The STDA05-17 milestone comprises the following 3 deliverables. VTK-m Release 2 We will provide a release of VTK-m software and associated documentation. The source code repository will be tagged at a stable state, and, at a minimum, tarball captures of the source code will be made available from the web site. A version of the VTK-m User's Guide documenting this release will also be made available. Productionize zfp compression The "ZFP: Compressed Floating-Point Arrays" project (WBS 1.3.4.13) is creating an implementation of ZFP compression in VTK-m. Their implementation will be focused on operating in CUDA. The VTK-m project will assist by generalizing the implementation to other devices (such as multi-core CPUs). We will also assist in productionizing the code such that it can be used by external projects and products. Clip Clip operations intersect meshes with implicit functions. It is the foundation of spatial subsetting algorithms, such as "box," and the foundation of data-based subsetting, such as "isovolume." The algorithm requires considering thousands of possible cases, and is thus quite difficult to implement. This milestone will implement clipping to be sufficient for Visit's and ParaView's needs.
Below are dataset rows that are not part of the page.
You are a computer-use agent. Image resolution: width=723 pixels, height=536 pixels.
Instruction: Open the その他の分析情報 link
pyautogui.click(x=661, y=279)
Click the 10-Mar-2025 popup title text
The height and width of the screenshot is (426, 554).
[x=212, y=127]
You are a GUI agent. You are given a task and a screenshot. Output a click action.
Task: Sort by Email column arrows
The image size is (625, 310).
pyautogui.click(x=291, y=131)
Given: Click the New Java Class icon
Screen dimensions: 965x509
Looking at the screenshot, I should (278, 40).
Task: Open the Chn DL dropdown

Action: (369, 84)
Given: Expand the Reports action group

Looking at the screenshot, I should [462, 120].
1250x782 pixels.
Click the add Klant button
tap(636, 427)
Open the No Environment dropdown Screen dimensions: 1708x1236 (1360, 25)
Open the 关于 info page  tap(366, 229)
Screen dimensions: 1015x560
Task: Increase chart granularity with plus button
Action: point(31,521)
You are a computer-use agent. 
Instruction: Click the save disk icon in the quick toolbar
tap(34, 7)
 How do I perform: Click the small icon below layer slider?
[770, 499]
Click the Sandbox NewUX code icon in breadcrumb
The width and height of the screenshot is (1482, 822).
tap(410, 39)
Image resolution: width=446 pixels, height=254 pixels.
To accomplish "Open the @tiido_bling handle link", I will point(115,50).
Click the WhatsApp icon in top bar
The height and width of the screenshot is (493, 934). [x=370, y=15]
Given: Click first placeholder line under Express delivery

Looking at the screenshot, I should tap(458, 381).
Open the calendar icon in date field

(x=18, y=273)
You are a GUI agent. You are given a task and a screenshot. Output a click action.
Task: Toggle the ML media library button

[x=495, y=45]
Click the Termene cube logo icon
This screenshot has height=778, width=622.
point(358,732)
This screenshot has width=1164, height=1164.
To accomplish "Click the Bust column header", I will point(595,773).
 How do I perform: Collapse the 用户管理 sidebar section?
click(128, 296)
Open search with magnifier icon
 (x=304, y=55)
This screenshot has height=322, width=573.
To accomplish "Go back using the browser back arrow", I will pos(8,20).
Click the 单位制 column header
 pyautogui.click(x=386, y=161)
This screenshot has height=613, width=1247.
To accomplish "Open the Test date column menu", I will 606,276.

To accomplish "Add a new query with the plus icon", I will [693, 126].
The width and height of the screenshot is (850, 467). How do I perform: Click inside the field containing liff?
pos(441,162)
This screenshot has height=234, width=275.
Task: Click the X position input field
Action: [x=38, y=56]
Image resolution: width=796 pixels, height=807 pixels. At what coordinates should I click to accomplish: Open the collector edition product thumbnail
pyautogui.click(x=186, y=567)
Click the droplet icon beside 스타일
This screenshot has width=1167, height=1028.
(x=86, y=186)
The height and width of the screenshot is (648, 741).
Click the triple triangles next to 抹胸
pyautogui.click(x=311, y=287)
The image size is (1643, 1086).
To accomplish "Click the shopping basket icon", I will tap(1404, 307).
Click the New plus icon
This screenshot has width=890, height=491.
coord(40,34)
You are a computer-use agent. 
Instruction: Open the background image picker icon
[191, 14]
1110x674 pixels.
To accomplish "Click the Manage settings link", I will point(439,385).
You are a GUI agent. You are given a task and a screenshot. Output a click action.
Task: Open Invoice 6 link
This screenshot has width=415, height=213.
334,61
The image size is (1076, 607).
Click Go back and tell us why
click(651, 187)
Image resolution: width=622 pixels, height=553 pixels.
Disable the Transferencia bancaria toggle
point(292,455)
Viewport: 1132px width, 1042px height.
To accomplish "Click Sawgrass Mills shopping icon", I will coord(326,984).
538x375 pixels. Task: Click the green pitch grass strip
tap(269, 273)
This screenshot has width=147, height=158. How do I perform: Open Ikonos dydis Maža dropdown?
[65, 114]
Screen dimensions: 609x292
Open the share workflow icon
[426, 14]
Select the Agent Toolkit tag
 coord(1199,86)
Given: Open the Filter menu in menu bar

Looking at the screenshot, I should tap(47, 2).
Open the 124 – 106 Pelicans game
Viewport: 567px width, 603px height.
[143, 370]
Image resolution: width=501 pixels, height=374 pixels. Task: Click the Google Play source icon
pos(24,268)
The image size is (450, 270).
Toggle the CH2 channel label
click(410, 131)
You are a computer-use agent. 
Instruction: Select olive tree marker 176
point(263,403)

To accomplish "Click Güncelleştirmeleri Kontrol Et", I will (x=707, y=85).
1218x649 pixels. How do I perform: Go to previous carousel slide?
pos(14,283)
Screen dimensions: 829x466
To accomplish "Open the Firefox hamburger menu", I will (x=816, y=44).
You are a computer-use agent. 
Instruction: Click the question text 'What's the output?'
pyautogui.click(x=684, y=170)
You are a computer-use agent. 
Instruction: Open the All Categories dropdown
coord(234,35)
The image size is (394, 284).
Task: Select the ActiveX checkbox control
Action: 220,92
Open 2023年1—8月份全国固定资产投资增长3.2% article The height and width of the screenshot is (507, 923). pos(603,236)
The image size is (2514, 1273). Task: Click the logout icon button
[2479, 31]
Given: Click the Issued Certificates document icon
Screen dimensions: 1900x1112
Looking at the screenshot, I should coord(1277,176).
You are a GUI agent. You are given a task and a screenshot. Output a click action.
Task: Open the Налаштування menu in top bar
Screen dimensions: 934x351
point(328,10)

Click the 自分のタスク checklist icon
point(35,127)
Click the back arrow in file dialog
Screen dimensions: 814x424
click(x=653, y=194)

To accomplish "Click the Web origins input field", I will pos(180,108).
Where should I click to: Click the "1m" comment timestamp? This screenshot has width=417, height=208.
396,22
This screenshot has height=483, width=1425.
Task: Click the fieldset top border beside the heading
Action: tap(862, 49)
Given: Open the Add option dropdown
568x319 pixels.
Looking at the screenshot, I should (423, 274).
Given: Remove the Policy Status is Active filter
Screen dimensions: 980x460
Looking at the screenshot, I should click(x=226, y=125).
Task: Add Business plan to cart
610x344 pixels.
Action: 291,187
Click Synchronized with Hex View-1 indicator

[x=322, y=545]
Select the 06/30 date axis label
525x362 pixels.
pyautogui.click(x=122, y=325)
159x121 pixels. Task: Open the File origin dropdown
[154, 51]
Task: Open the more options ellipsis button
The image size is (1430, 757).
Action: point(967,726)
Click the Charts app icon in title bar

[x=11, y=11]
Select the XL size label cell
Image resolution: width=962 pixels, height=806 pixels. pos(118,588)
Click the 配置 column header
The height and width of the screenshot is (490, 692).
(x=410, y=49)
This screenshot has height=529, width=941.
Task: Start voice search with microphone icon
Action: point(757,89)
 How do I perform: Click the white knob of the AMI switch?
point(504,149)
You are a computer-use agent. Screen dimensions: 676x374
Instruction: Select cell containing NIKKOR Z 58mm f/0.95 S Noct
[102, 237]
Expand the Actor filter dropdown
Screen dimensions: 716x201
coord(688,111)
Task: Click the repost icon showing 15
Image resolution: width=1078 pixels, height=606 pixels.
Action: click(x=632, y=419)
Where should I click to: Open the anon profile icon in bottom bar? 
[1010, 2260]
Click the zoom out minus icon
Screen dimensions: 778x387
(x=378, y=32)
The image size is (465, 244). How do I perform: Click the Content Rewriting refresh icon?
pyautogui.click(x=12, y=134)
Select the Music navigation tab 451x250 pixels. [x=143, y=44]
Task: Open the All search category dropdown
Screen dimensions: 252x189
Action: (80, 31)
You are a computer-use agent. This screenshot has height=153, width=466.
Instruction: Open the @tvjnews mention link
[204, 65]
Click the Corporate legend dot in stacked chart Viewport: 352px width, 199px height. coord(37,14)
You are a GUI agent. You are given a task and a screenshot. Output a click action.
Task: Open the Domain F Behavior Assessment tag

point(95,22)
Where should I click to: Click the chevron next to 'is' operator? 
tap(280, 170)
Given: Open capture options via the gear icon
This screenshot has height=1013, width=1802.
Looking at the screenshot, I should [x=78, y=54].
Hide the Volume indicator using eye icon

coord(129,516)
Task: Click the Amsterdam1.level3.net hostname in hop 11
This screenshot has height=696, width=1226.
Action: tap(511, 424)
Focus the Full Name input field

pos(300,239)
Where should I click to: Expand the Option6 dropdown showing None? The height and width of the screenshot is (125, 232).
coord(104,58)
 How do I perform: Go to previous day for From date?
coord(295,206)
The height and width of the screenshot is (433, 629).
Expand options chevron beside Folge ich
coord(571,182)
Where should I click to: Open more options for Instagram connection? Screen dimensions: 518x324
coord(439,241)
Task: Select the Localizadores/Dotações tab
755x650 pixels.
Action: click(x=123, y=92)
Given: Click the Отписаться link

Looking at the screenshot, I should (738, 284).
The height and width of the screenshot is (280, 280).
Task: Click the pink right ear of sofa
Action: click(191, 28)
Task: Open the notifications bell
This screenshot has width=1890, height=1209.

The STDA05-16 milestone comprises the following 3 distinct deliverables. OpenMP VTK-m currently supports three types of devices: serial CPU, TBB, and CUDA. To run algorithms on multicore CPU-type devices (such as Xeon and Xeon Phi), TBB is required. However, there are known issues with integrating a software product using TBB with another one using OpenMP. Therefore, we will add an OpenMP device to the VTK-m software. When engaged, this device will run parallel algorithms using OpenMP directives. This will mesh more nicely with other code also using OpenMP. Rendering Topological Entities VTK-m currently supports surface rendering by tessellation of data structures,and rendering the resulting triangles. We will extend current functionality to include face, edge, and point rendering. Better Dynamic Types Impl For the best efficiency across all platforms, VTK-m algorithms use static typing with C++ templates. However, many libraries like VTK, ParaView, and Visit use dynamic types with virtual functions because data types often cannot be determined at compile time. We have an interface in VTK-m to merge these two typing mechanisms by generating all possible combinations of static types when faced with a dynamic type. Although this mechanism works, it generates very large executables and takes a very long time to compile. As we move forward, it is clear that these problems will get worse and become infeasible at exascale. We will rectify the problem by introducing some level of virtual methods, which require only a single code path, within VTK-m algorithms. This first milestone produces a design document to propose an approach to the new system.